The 11 percent yield on Times China’s bond also shows the impact of rising U.S. interest rates and growing investor aversion to risk in China’s cooling property market.
Growth in China’s real estate investment in October slowed to a 10-month low and home sales fell again, as developers held back expansion plans in the face of softening conditions.
Another property company Evergrande Group, which earlier this month sold a jumbo $1.8 billion of bonds with coupons among the highest in the market, late on Monday sold an additional $1 billion of two-year bonds at 11 percent.
At the time of the $1.8 billion sale, bankers and analysts warned the high coupons offered by heavily-indebted Evergrande would pile pressure on rival developers and push up borrowing costs all around.
That is now playing out as developers rush to market — offering ever-higher coupons to attract investors — before their offshore borrowing quotas expire at the end of the year.
“BB-rated issuers now have to pay 10-11 percent for short two-year funding and it is going up every week. Mid-teen yields seem possible now as worst case scenario,” Owen Gallimore, corporate credit analyst at ANZ, said.
Developer Agile Group sold a three-year bond in July at a yield of 8.5 percent, but last week paid 9.5 percent for $400 million in two-year bonds, rated BB by S&P.
Greenland Holdings also tapped the market this week, selling a 1.5-year $200 million bond at a yield of 9.25 percent on Monday, according to a term sheet seen by Reuters. That compares with a one-year bond it sold in June with a yield of 7.875 percent.
Only 15 companies across Asia-Pacific have paid double-digit rates for bonds of at least $100 million with similar tenors in the past two years, according to Refinitiv data. Twelve of those are Chinese property developers.
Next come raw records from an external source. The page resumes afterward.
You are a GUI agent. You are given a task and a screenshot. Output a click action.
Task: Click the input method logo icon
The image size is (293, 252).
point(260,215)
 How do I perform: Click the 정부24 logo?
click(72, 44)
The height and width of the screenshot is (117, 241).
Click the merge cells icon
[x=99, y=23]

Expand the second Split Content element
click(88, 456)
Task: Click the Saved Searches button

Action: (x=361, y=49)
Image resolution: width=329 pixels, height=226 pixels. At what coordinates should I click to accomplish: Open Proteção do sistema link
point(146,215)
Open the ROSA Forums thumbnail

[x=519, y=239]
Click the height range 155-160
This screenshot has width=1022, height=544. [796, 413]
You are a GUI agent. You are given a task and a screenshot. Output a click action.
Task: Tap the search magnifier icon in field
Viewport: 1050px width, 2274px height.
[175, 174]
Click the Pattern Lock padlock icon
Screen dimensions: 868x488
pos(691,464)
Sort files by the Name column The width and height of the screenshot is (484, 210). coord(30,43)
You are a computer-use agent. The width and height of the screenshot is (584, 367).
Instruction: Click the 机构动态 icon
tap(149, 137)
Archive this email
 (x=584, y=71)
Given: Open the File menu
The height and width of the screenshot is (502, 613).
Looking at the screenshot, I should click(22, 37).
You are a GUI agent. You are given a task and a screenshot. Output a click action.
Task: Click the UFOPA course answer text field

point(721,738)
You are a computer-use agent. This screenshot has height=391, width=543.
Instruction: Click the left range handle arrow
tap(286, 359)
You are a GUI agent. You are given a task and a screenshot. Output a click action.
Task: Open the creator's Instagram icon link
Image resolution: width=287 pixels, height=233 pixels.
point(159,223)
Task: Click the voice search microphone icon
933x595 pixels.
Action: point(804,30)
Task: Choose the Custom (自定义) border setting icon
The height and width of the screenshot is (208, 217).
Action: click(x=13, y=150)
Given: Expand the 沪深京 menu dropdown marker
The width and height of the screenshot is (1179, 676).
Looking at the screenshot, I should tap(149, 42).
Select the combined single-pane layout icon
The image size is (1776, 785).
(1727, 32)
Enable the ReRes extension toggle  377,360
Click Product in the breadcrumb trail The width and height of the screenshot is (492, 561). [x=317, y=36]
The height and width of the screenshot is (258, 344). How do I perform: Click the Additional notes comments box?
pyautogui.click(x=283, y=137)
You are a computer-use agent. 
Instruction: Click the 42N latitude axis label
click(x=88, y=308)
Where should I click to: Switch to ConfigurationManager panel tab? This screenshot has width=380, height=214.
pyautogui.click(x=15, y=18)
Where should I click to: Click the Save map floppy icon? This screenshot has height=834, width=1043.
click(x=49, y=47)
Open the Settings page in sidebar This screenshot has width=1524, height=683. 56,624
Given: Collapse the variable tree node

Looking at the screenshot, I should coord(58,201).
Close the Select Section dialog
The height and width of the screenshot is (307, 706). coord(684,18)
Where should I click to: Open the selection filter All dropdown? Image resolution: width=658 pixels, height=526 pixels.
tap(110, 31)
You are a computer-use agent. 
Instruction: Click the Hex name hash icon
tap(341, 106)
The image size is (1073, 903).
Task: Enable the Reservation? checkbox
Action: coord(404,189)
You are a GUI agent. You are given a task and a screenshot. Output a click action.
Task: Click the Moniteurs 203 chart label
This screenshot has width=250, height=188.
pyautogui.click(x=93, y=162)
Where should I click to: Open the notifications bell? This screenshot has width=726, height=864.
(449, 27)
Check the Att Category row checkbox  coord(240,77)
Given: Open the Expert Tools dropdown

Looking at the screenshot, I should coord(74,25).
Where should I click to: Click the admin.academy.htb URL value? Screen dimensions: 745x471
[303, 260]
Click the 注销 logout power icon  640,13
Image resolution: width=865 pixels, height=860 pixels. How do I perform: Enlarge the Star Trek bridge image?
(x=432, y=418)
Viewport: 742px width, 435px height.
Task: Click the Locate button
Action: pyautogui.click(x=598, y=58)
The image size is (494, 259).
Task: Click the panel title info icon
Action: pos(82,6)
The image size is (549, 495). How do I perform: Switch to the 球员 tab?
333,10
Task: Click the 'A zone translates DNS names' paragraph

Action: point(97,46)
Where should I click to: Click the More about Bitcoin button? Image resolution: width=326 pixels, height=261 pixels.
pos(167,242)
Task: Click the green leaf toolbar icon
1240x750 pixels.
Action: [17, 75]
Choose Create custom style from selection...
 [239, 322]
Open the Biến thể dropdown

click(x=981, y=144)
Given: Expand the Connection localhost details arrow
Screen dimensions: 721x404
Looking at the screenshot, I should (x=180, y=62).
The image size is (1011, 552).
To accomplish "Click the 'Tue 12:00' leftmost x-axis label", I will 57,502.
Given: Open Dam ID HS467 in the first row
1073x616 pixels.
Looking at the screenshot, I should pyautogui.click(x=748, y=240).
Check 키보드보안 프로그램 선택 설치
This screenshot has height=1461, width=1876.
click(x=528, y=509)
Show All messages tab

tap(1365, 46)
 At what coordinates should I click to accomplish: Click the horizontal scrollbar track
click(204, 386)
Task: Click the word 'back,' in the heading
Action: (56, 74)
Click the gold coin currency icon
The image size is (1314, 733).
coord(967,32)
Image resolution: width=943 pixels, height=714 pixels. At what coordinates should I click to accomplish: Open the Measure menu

“If you’ve got 25 people in a room wearing purple you’d feel a bit less embarrassed about wearing purple,” said a senior debt capital markets banker about the high yields.
The re-pricing comes as developers face a combined $96.1 billion of both onshore and offshore bonds maturing next year, according to Refinitiv.
Bankers say it has become increasingly difficult to get deals done, as investors demand higher premiums in return for buying junk bonds and shy away from longer-dated issues.
“What used to be interesting at 7 percent is definitely not interesting at 7 percent or even 9 percent now,” Manjesh Verma, head of Asia credit sector specialists at Citigroup, said.
And the higher yields push down the prices of existing bonds, making 2018 an extremely bad year for investors.
Times China’s January bond is now trading at 90.8 cents on the dollar, while Agile’s July bond is down to 96.6, pushing the yields to 11.16 percent and 9.94 percent, respectively.
“The market price has moved quite a bit this year,” said Steve Wang, senior credit analyst at CITIC CLSA.
A slowdown in broader economic momentum is feeding through to parts of the property sector, a key driver of gross domestic product. In the third quarter, China’s economy expanded at its weakest pace since the global financial crisis.